> _Short problem_
Copy out the Gareth Evans profile from "That the original" up to and including "thing to do.", swapping "journalists" for "reporters".

> _Source excerpt_
In a plush hotel filled with business being done, the director Gareth Evans is surrounded by cut glass and burnished wood. This feels ill-fated. In Evans's thrilling, symphonically violent films, things rarely end well for the furniture. His latest, The Raid 2: Berandal, features a nightclub scene in which a mob of assassins swarm over the banquettes like cockroaches. Later, a high-end restaurant kitchen becomes the stage for a dervish whirl of fists and cooking implements.

"It's true," he says. "In hotels I do always look at what you could rip out to use as a prop. The nicer the place, the more I want to destroy it."

If his work suggests a wildman, the reality is a chipper, semi-bearded figure in a hoodie, ambling back into the splendour after a fag. At 33, his accent is mostly still pure Hirwaun, the south Wales village on the edge of the Brecon Beacons where he grew up. But occasionally, there's a trace of something else – the Indonesian capital of Jakarta, where he's lived since 2006, and where he's become the most achingly credible director of action movies on the planet.

Once he's done in London there will be a brief trip home, long enough to show his family the new film. His mother, he says, can be squeamish. His grandmother, at 91, is more robust.

That the original Raid, released in 2012, created a stir among action fans was not so newsworthy. But Evans' film – in which a band of vastly outnumbered Jakarta cops are trapped in a tower block seething with gangsters – wowed viewers in cultural corners the martial arts movie doesn't often reach. Critics with faultlessly high brows lined up to lavish it with praise, noting its place in an action cinema line of descent stretching back to The Battleship Potemkin. It was also just spectacularly good fun – an adrenal series of hectic set pieces based on the Indonesian martial art pencak silat, in which limbs, hands, feet and faces collide so swiftly and gracefully you're convinced that what you're seeing must be impossible. At the screening I went to, journalists broke into stunned applause. It seemed the only thing to do.

Now, with the sequel about to come out, Evans is in the curious position of being admired equally by film snobs and fanboys. The weight of anticipation is worn lightly. "I don't like to get ahead of myself. I just think at least I didn't take studio money to do it, so it's not their cash I'm burning."

By the standards of Hollywood, the film cost only a few peanuts more than its predecessor (Evans puts the budget at £4.5 million to The Raid's £1m). The money was enough to stage a boggling, seven-minute car chase through the streets of Jakarta, if not to persuade the police to protect the crew from the wrath of the city's drivers. "One guy they let through the barriers swerved straight at us, screaming abuse."

> _Data excerpt_
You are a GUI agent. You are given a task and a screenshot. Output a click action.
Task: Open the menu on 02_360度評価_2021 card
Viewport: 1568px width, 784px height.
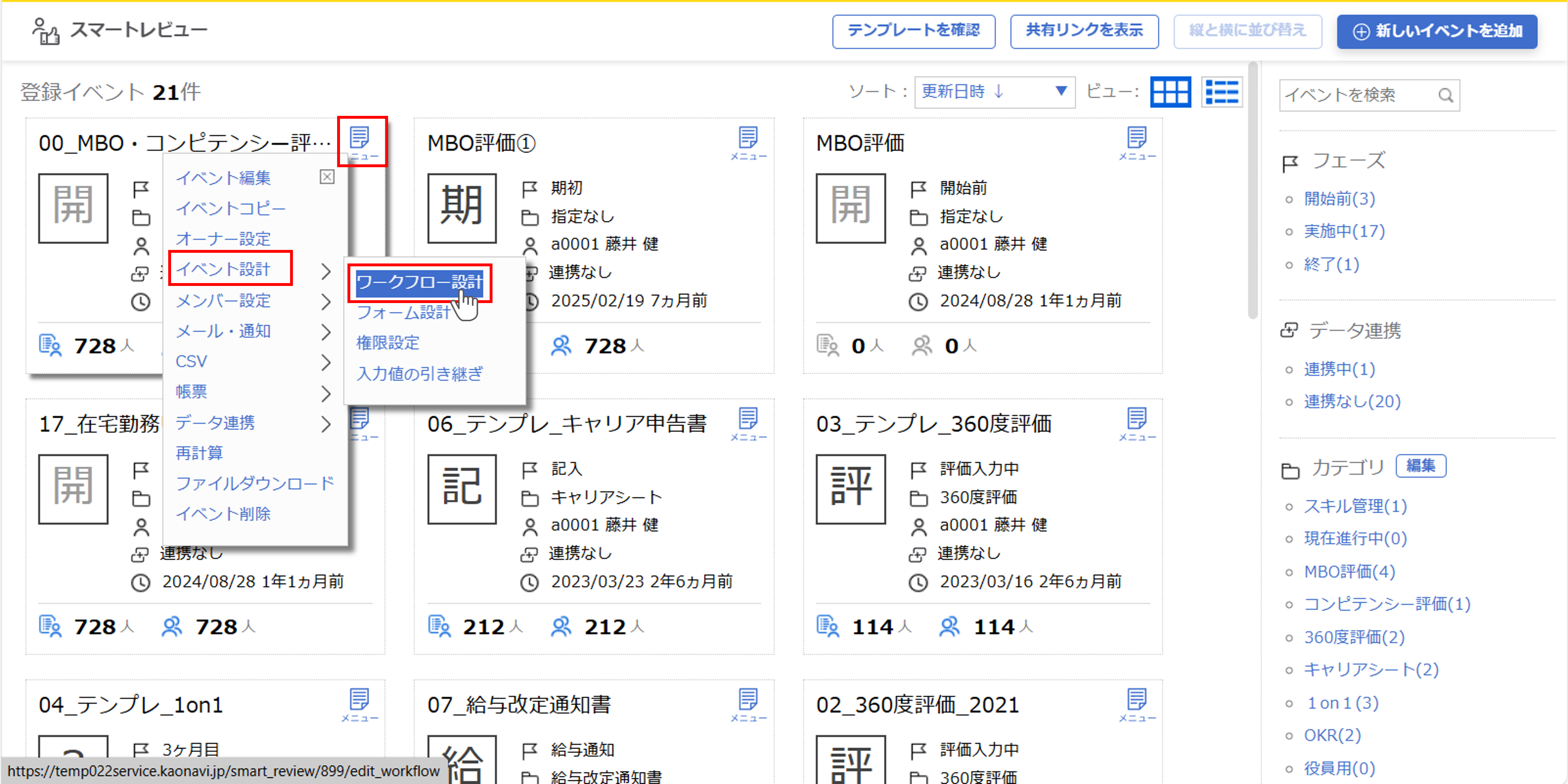pos(1137,701)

> _Solved problem_
That the original Raid, released in 2012, created a stir among action fans was not so newsworthy. But Evans' film – in which a band of vastly outnumbered Jakarta cops are trapped in a tower block seething with gangsters – wowed viewers in cultural corners the martial arts movie doesn't often reach. Critics with faultlessly high brows lined up to lavish it with praise, noting its place in an action cinema line of descent stretching back to The Battleship Potemkin. It was also just spectacularly good fun – an adrenal series of hectic set pieces based on the Indonesian martial art pencak silat, in which limbs, hands, feet and faces collide so swiftly and gracefully you're convinced that what you're seeing must be impossible. At the screening I went to, reporters broke into stunned applause. It seemed the only thing to do.